● **EXERCISE AIM**:
Output every entry below exactly, without its pictures.

● **DATA UNDER STUDY**:

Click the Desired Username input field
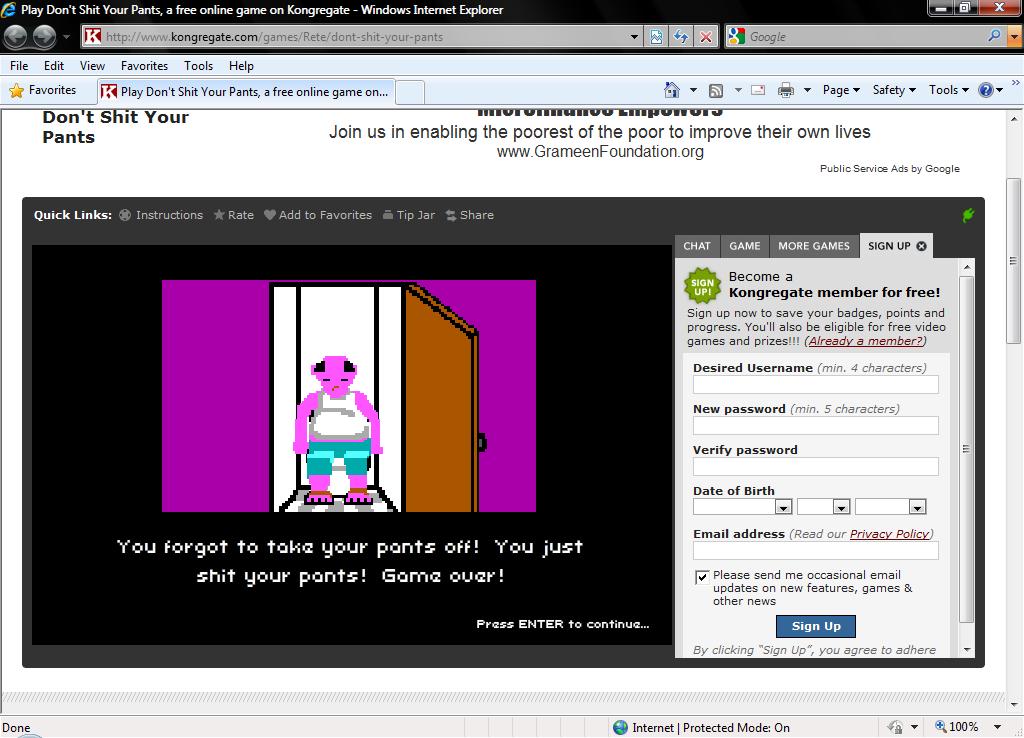Image resolution: width=1024 pixels, height=738 pixels. 815,385
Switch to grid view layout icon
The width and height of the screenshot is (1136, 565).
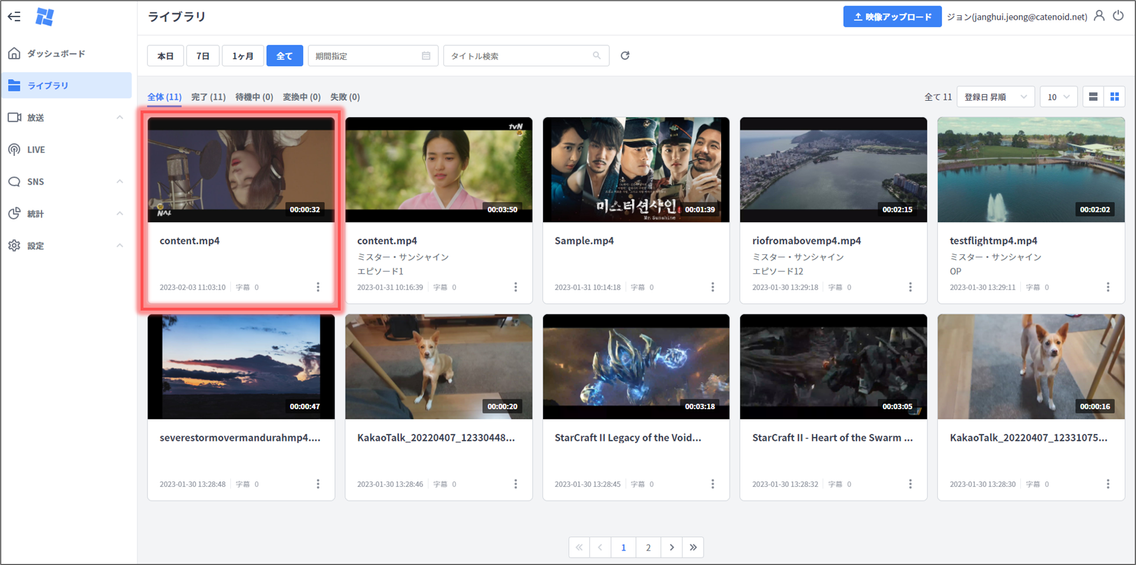(1115, 97)
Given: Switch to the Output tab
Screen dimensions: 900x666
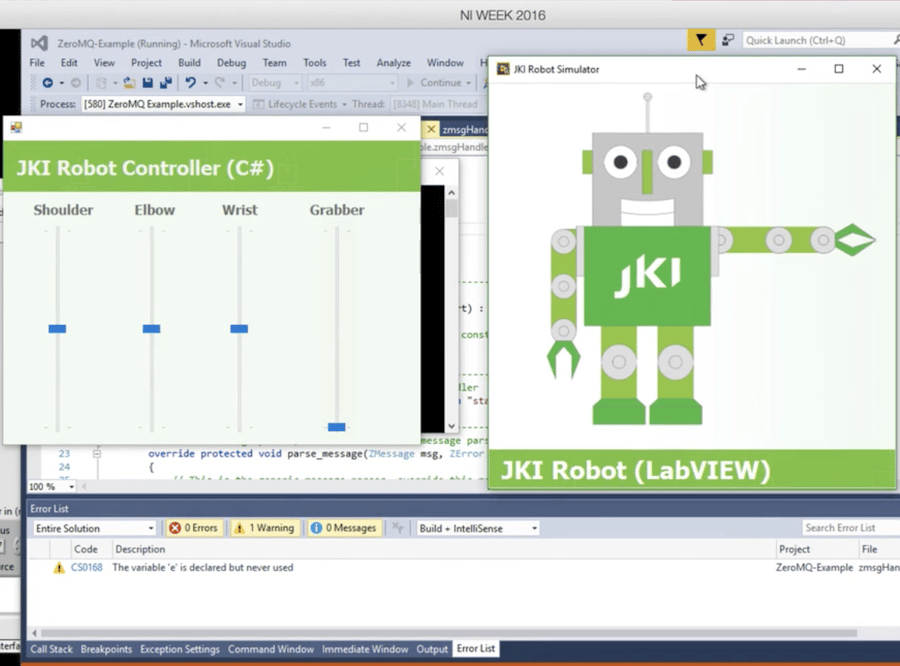Looking at the screenshot, I should (x=432, y=649).
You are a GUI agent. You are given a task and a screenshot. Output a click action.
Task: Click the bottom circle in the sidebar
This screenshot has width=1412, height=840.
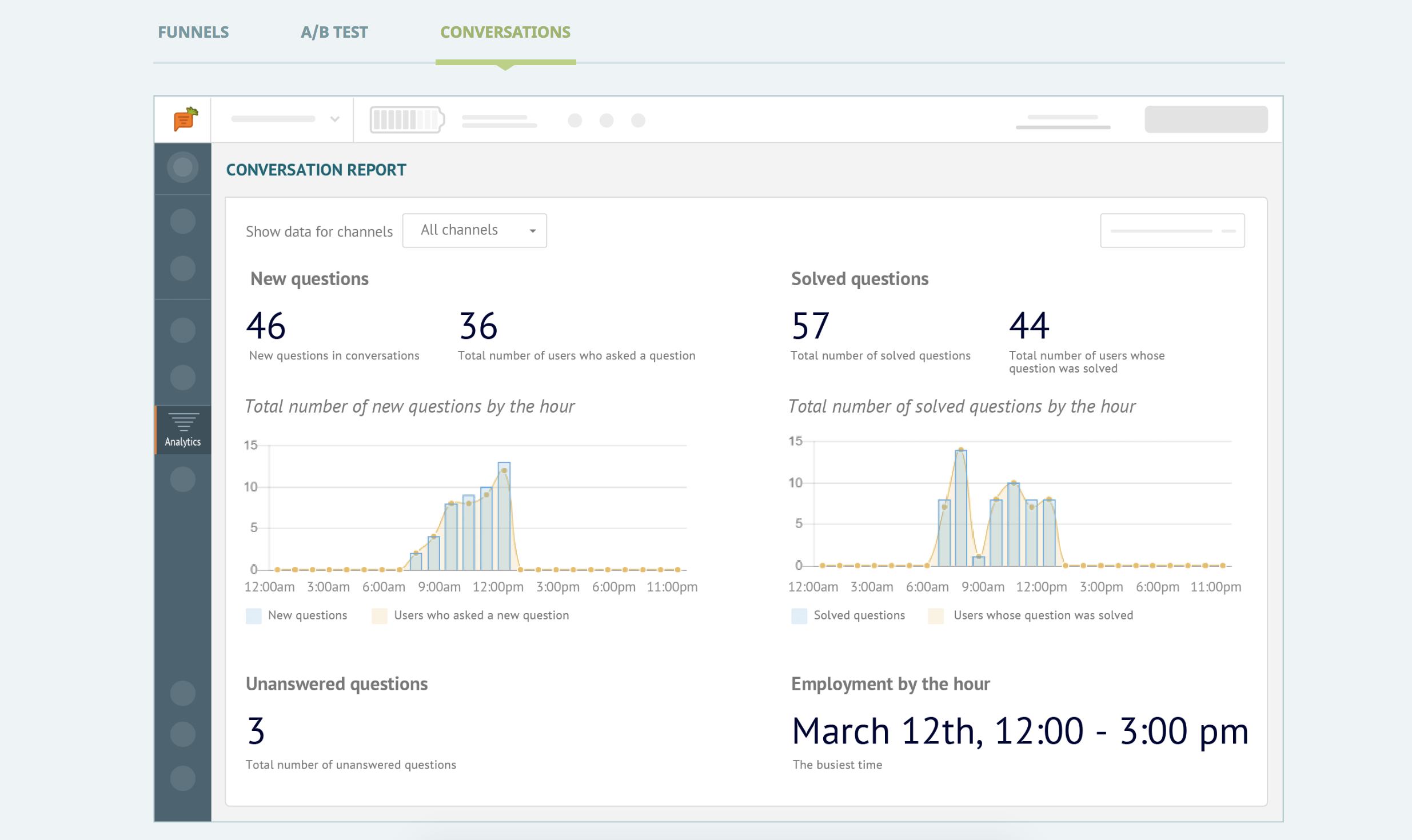(183, 778)
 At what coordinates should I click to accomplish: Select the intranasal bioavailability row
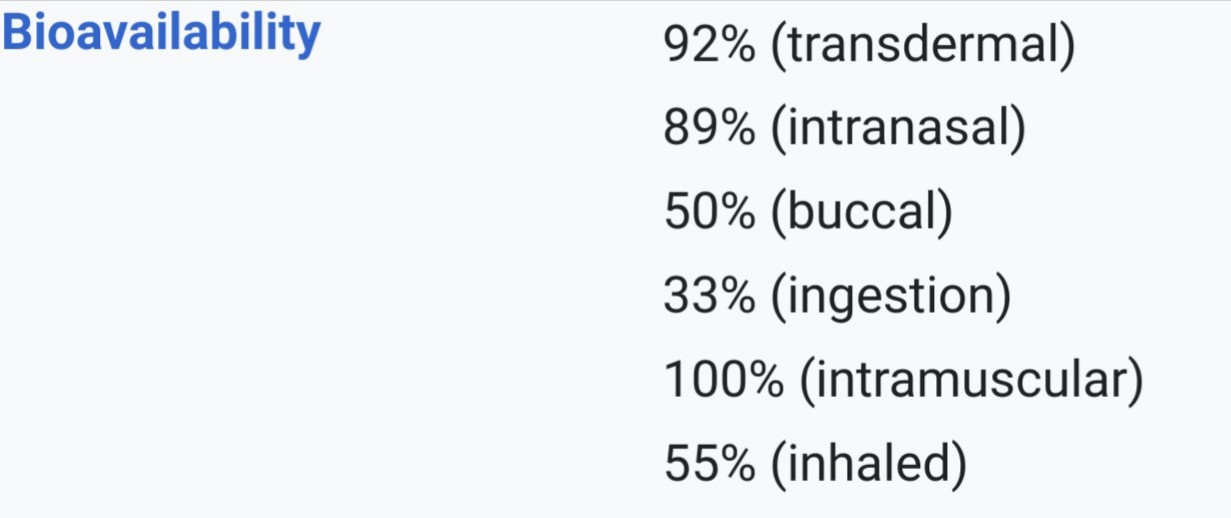pos(844,130)
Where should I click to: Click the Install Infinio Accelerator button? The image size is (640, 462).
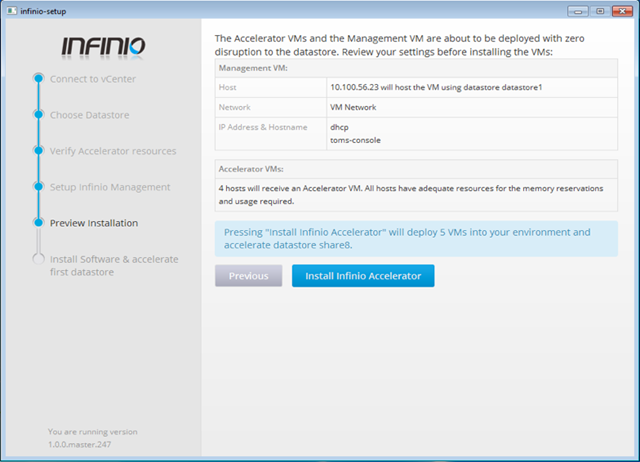[363, 276]
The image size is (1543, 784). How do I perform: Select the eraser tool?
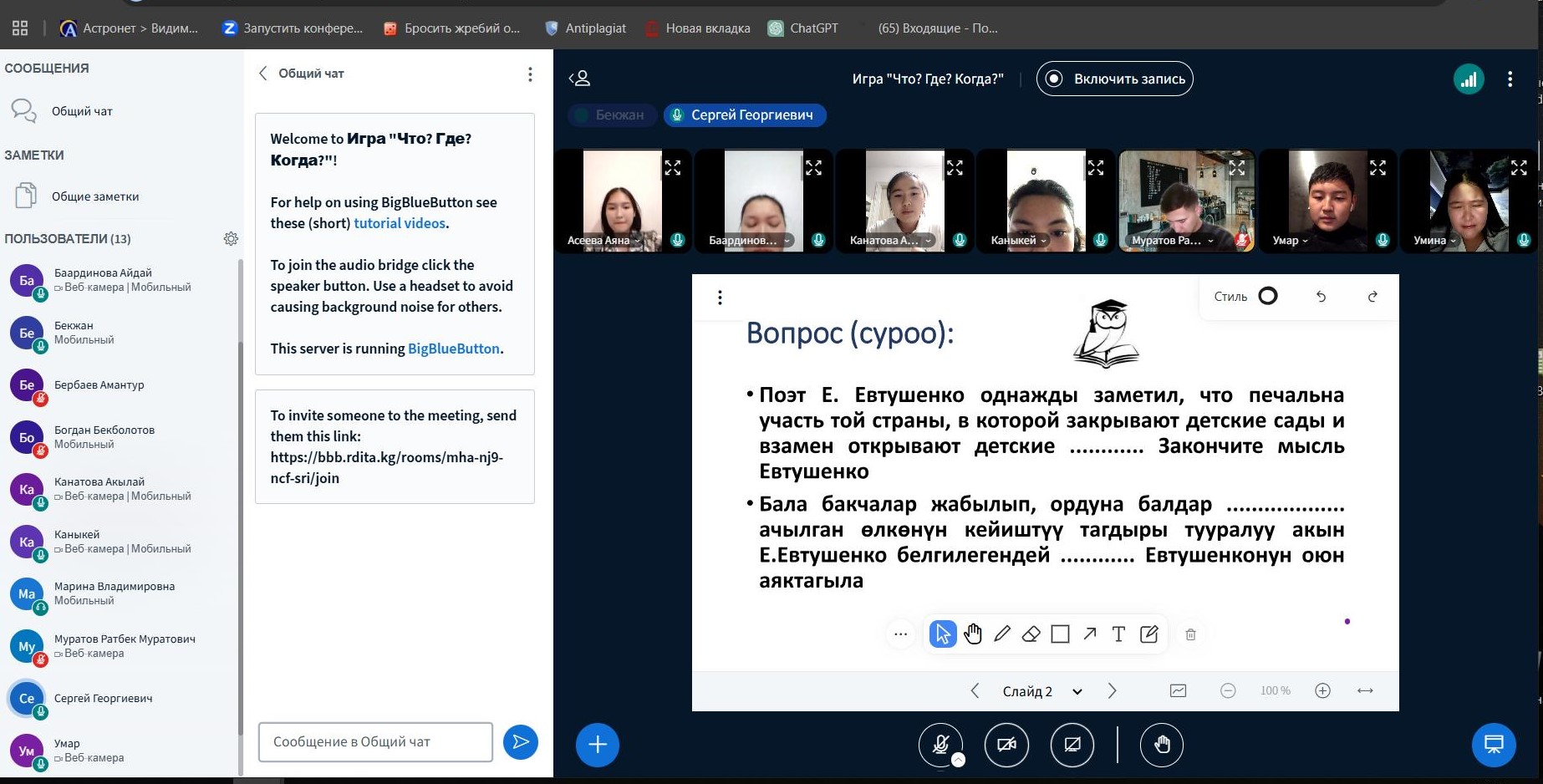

● **WRITTEN REPLY**:
Click the Desired Username input field
Image resolution: width=1024 pixels, height=738 pixels. 815,385
Switch to grid view layout icon
The width and height of the screenshot is (1136, 565).
(1115, 97)
Given: Switch to the Output tab
Screen dimensions: 900x666
Looking at the screenshot, I should (x=432, y=649).
You are a GUI agent. You are given a task and a screenshot. Output a click action.
Task: Click the bottom circle in the sidebar
This screenshot has width=1412, height=840.
(183, 778)
 At what coordinates should I click to accomplish: Select the intranasal bioavailability row
pos(844,130)
Where should I click to: Click the Install Infinio Accelerator button? The image size is (640, 462).
[363, 276]
The image size is (1543, 784). How do I perform: Select the eraser tool?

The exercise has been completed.